The move comes as U.S. and allied commanders anticipate a renewed offensive this spring by the Taliban, and as they seek additional reinforcements from NATO countries. The effort to bolster forces there so far has brought only limited success, with a few nations promising handfuls of additional troops and equipment.

The extension of the U.S. buildup means American troop levels in Afghanistan, which increased this month to about 26,000 – the highest of the war – will remain roughly the same until at least spring 2008. Until now, a level of 22,000 to 23,000 had prevailed through much of last year.

The decision, expected to be announced in Washington as early as next week, entails sending an Army combat brigade to replace the 3rd Brigade of the 10th Mountain Division when it leaves this spring.

Without replacing that brigade, the number of U.S. troops in Afghanistan would have receded to the lower level. That is because the U.S. has had extra troops in the country since earlier this month, when a brigade of the 82nd Airborne Division arrived.

The official, who spoke on condition of anonymity because the decision has not been announced, declined to identify the replacement brigade.
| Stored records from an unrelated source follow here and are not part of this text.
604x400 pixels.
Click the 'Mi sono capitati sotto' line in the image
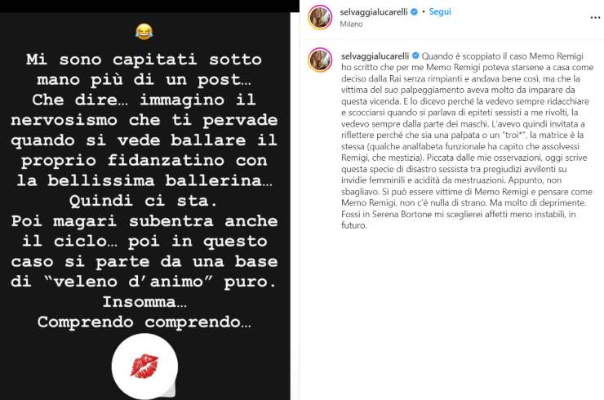(144, 60)

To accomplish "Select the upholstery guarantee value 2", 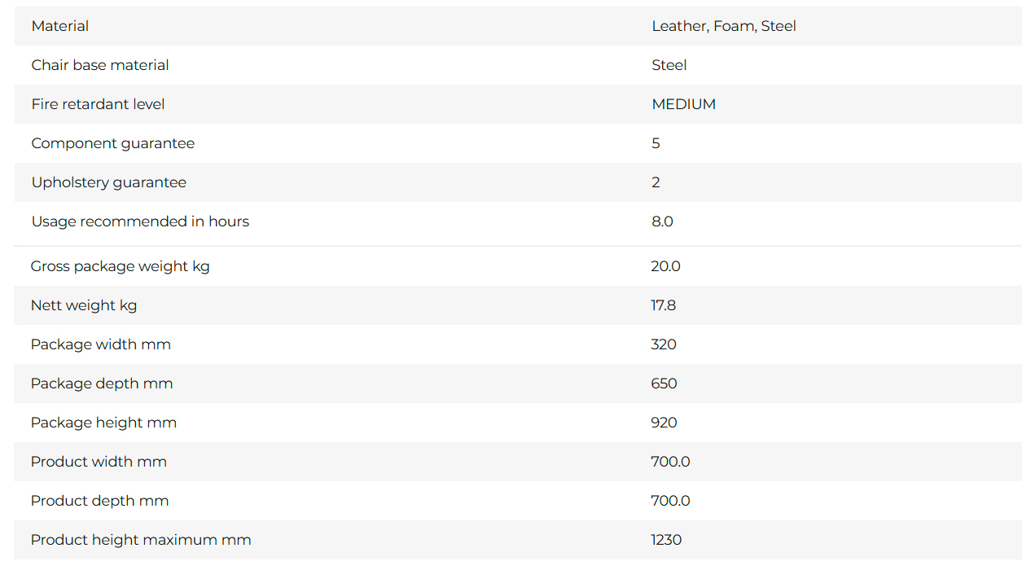I will point(656,182).
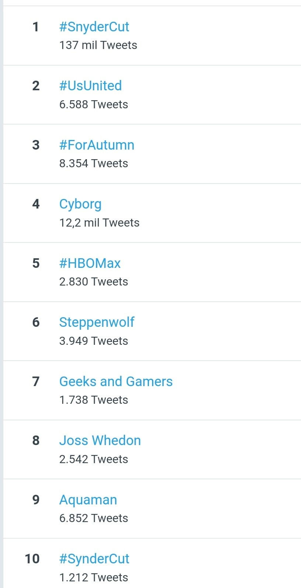The width and height of the screenshot is (301, 588).
Task: Click the 1.212 Tweets count
Action: [x=94, y=578]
There are about 3,500 soldiers in a brigade.

The move comes as the United States is also adding 21,500 troops to its forces in Iraq, which totaled around 130,000 before that buildup started.

While President Bush’s troop increase in Iraq has aroused widespread public and congressional opposition, there has been little dissent over efforts to intensify U.S. operations in Afghanistan. Both conflicts, however, are continuing to put severe strains on a military that is constantly scrambling to find fresh troops and equipment to send to the war zones.
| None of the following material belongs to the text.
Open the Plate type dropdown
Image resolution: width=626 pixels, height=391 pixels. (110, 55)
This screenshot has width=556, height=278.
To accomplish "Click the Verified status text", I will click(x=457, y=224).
The increase in the U.S. force in Afghanistan comes as NATO’s new top commander, Gen. John Craddock, is seeking 1,500 to 2,000 extra combat troops for the campaign, plus about 800 more from the British.

Decisions about adjusting U.S. troop levels next year will depend in part on whether the United States’ NATO partners send all the combat and support forces they have promised.
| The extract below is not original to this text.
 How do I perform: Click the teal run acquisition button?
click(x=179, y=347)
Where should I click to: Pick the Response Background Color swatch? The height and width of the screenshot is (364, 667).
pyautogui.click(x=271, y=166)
About 15,000 of the American troops in Afghanistan are serving in the NATO-led force, which now totals about 36,000. The other 12,000 are special operations forces or are training Afghan troops.

The 3rd Brigade originally was to go home this month, as it turned over command to the brigade of the 82nd Airborne, but the Pentagon announced in January that it instead will be kept in place four extra months.

Until now, it was not clear whether the Pentagon would replace the 3rd Brigade when it went home.

The senior official, who spoke on condition of anonymity because the decision to extend the buildup has not been announced, said the unit that replaces the 3rd Brigade in late spring will remain for a year.

Thus the number of brigades in Afghanistan, which increased from one to two this month with the 82nd Airborne’s arrival, will remain at that level until the spring of 2008 and possibly beyond, he said.